Le poids du Hezbollah
Cette dernière, précisément est dominée par le Hezbollah, proto-Etat providence et organe de représentation de la minorité (un tiers de la population) chiite, dont la milice est plus puissante que l'armée nationale ! « Le Liban s'est suicidé en acceptant d'être kidnappé » par le Hezbollah, qui « prélève sa dîme sur toutes les importations aux frontières aériennes, maritimes ou terrestres, gère directement les affaires stratégiques, donne délégation aux dirigeants issus d'une classe politique qui ne cherche qu'à s'enrichir ou élimine ceux qui lui résistent », souligne Antoine Basbous, directeur de l'Observatoire des pays arabes. Une domination fruit des ingérence s de l'Iran et héritage de la guerre civile qui a ravagé de 1975 à 1990 le pays surnommé auparavant la Suisse du Moyen-Orient.

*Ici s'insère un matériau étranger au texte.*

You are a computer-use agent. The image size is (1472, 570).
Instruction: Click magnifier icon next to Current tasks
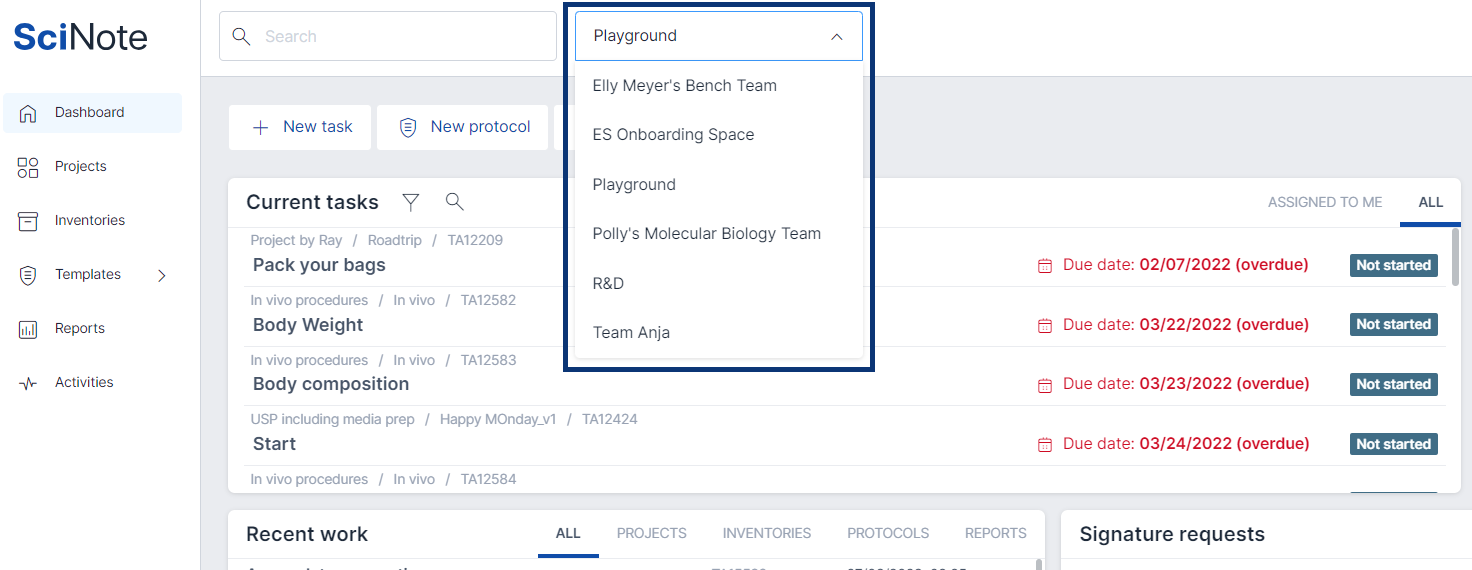[x=454, y=202]
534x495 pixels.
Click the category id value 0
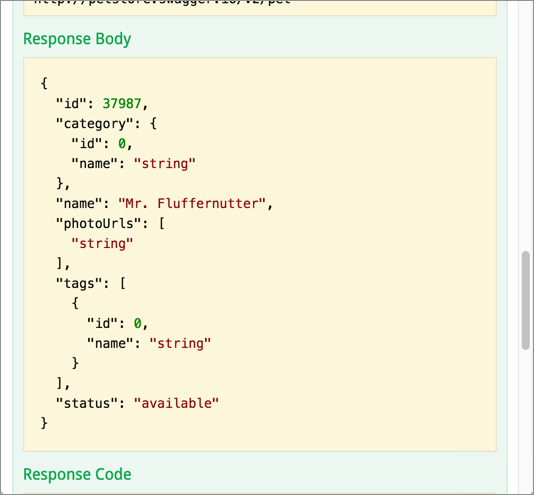122,144
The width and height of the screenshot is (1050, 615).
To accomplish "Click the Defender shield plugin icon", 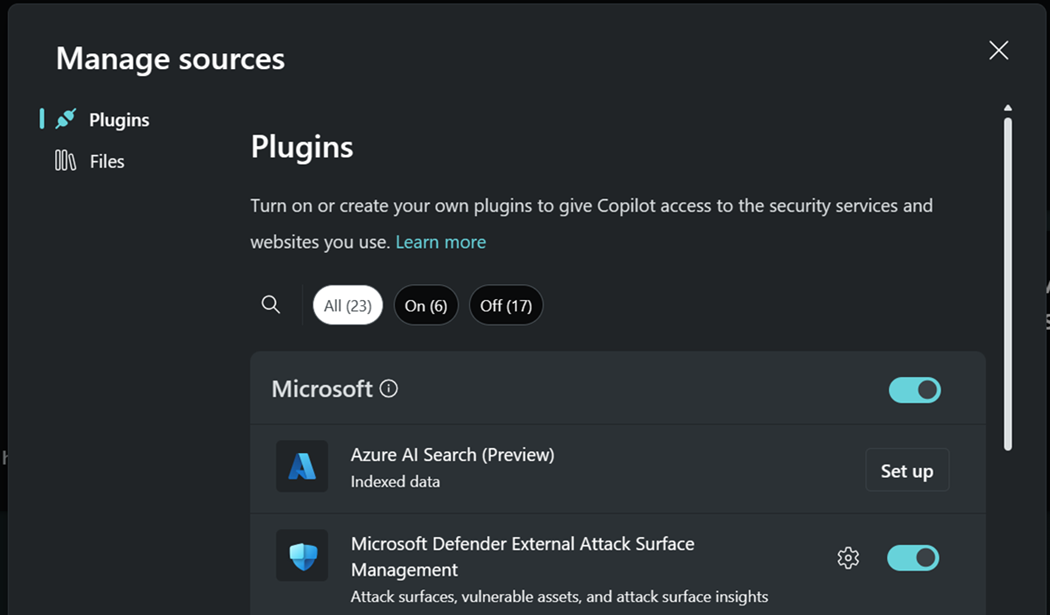I will tap(302, 555).
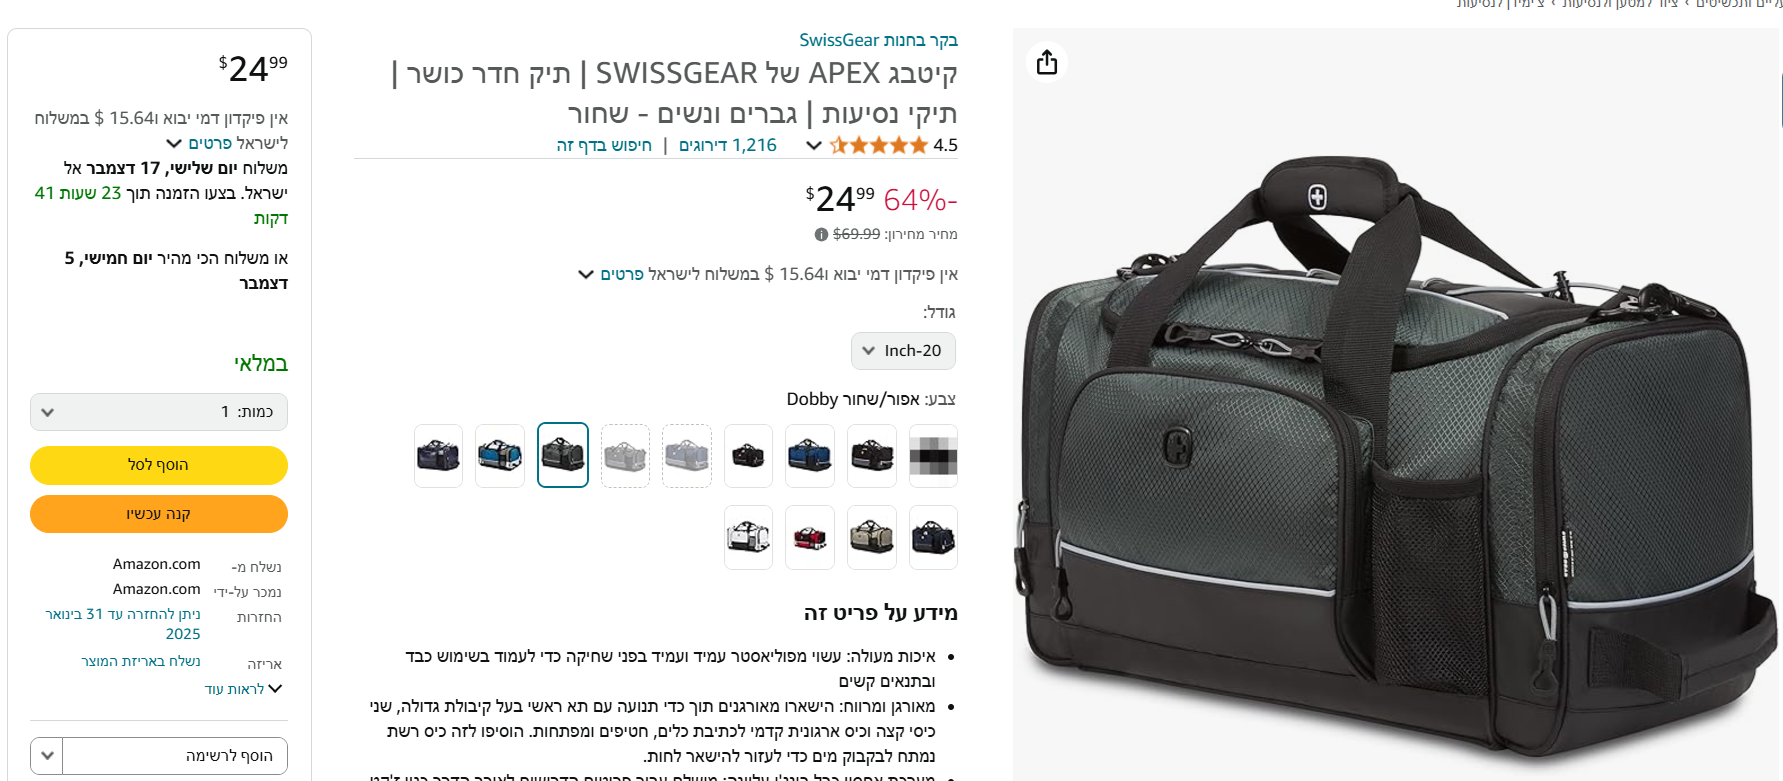The height and width of the screenshot is (781, 1783).
Task: Open star rating breakdown chevron beside 4.5
Action: [x=814, y=146]
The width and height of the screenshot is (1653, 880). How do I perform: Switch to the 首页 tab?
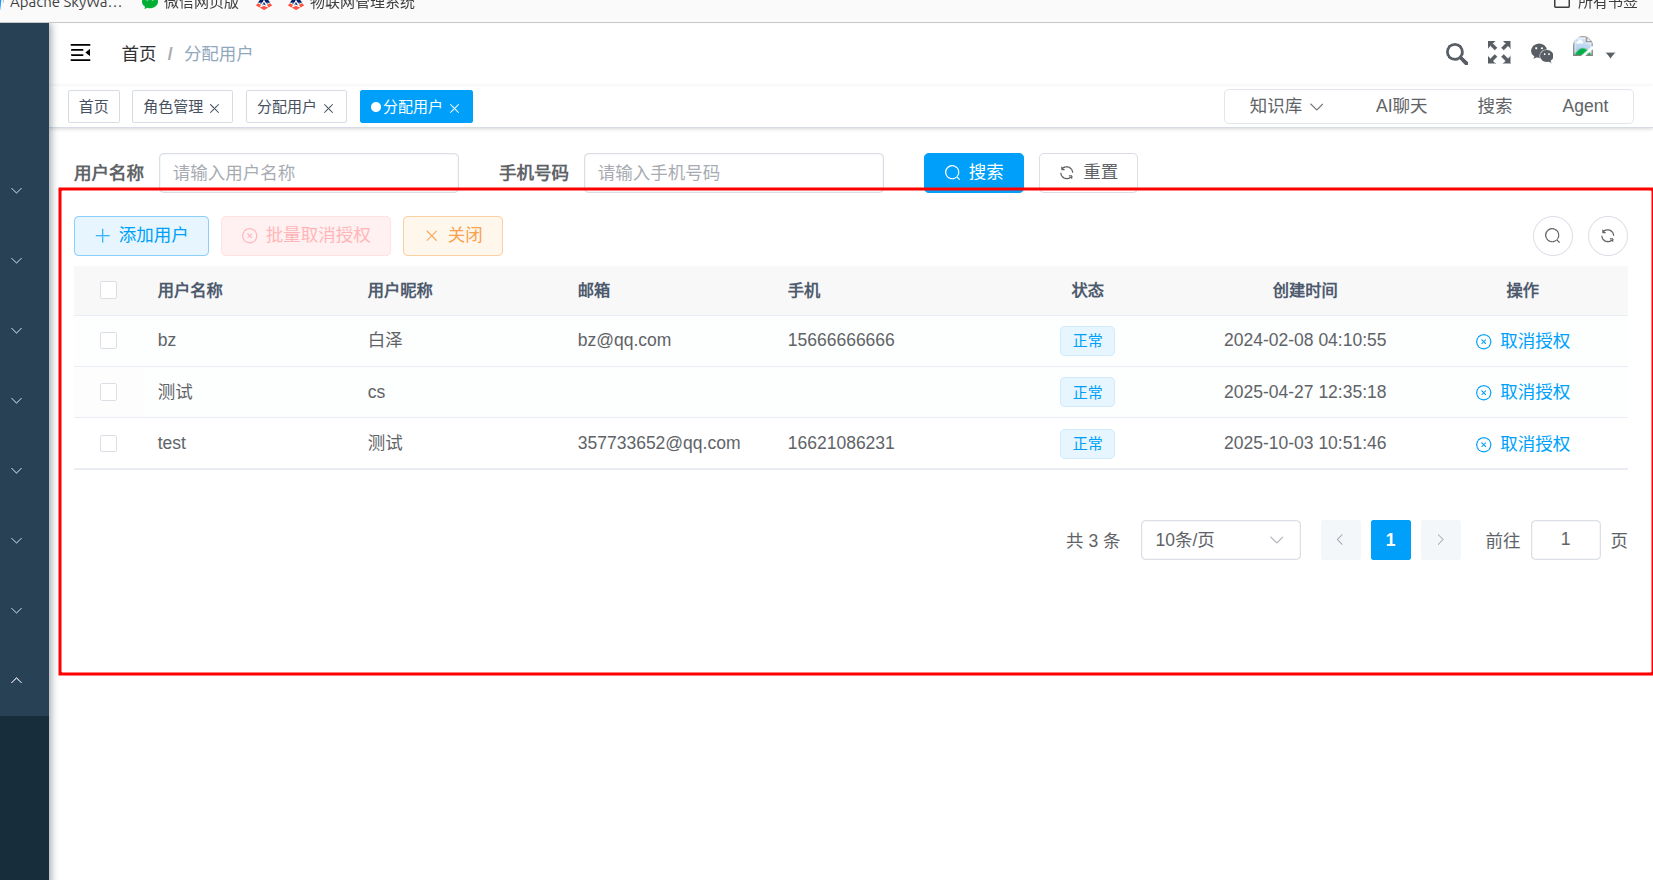[x=94, y=107]

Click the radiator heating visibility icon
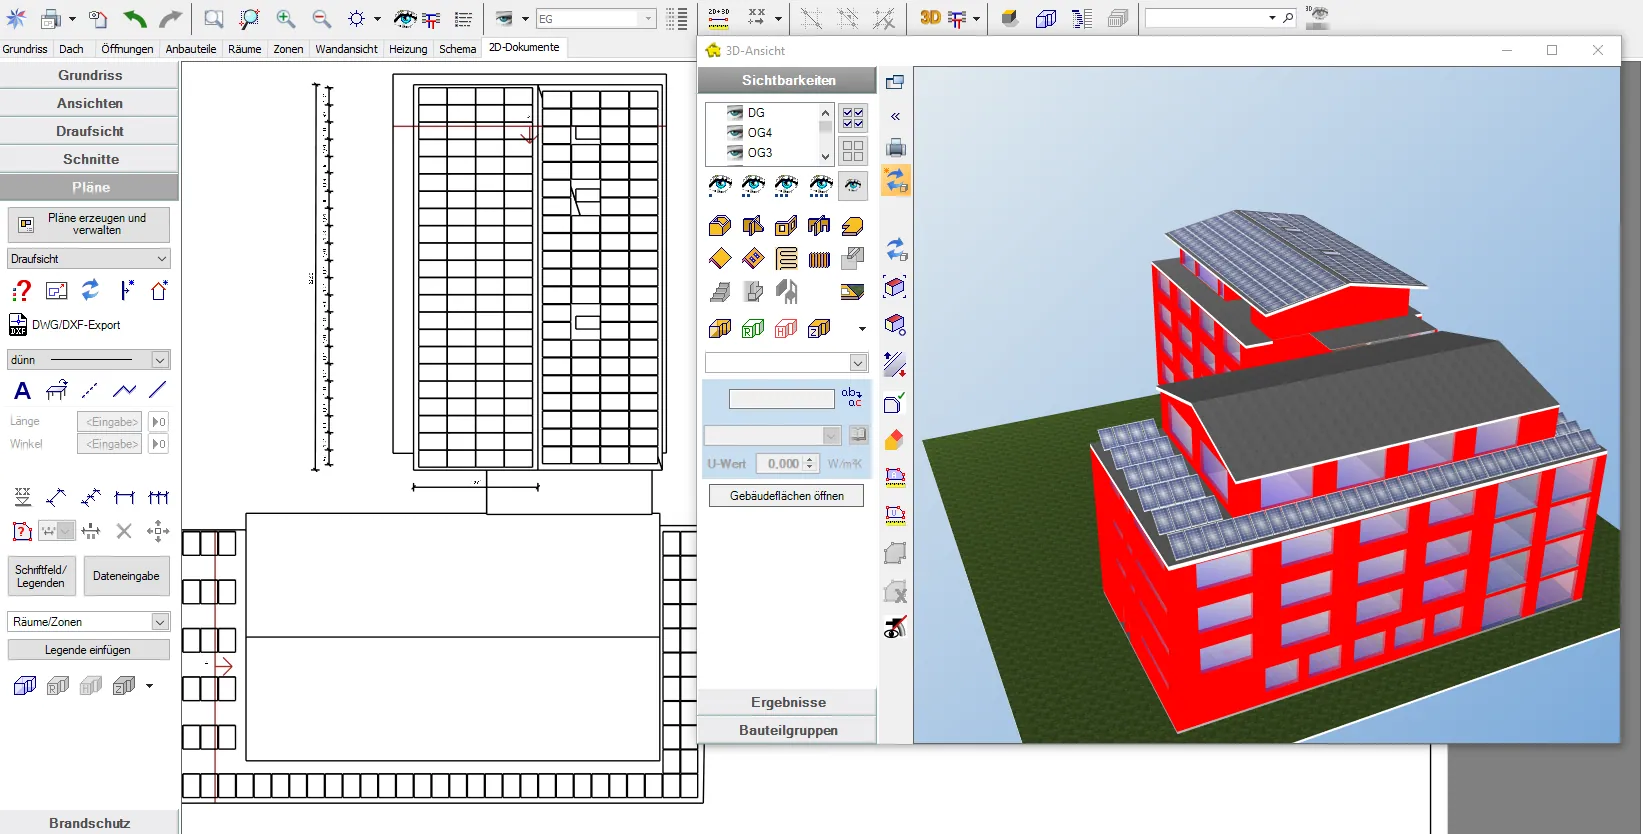click(x=819, y=259)
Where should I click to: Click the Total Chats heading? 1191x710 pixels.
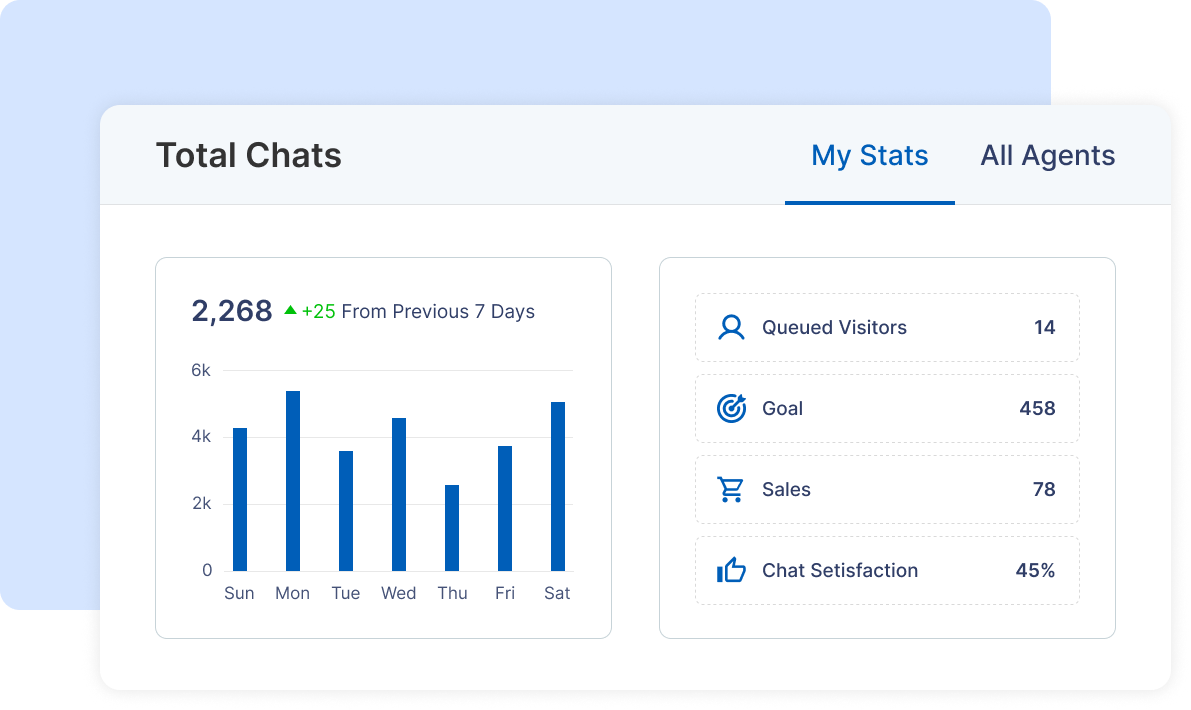click(x=249, y=156)
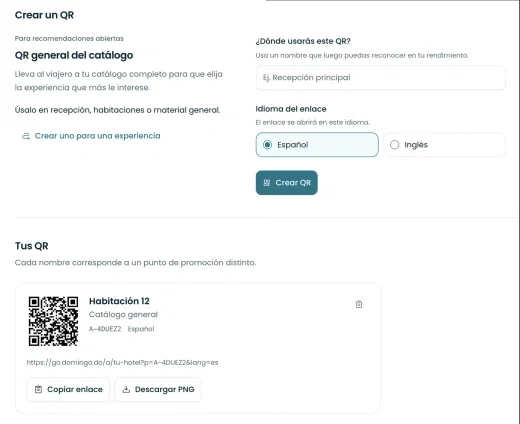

Le Liban, petit pays, souffre d'être le terrain de jeu géopolitique des grandes puissances régionales, Syrie et Israël en tête, mais aussi Iran et Arabie saoudite, en sus d'héberger le plus grand nombre de réfugiés au monde en proportion de la population. Il souffre aussi de la dérive de l'accord interconfessionnel de l'indépendance de 1943, revu par les accords de Taïef ayant mis fin à la guerre civile de 1975-1990 qui a fait plus de 130.000 morts.
Les nominations à tous les postes de la fonction publique, y compris à des niveaux modestes, sont effectuées moins en fonction de la compétence que de l'appartenance confessionnelle, dans un pays comptant 18 religions officielles. Si tel ministère ou telle administration centrale est dirigé par un chiite, alors un chrétien doit occuper tel autre poste, ce qui implique qu'un druze ou un sunnite occupe tel autre. Enfin, la capacité du pays à survivre à tout a induit une désinvolture paradoxale, le sentiment d'être collectivement indestructible et que les réformes indispensables pourraient toujours être repoussées à plus tard.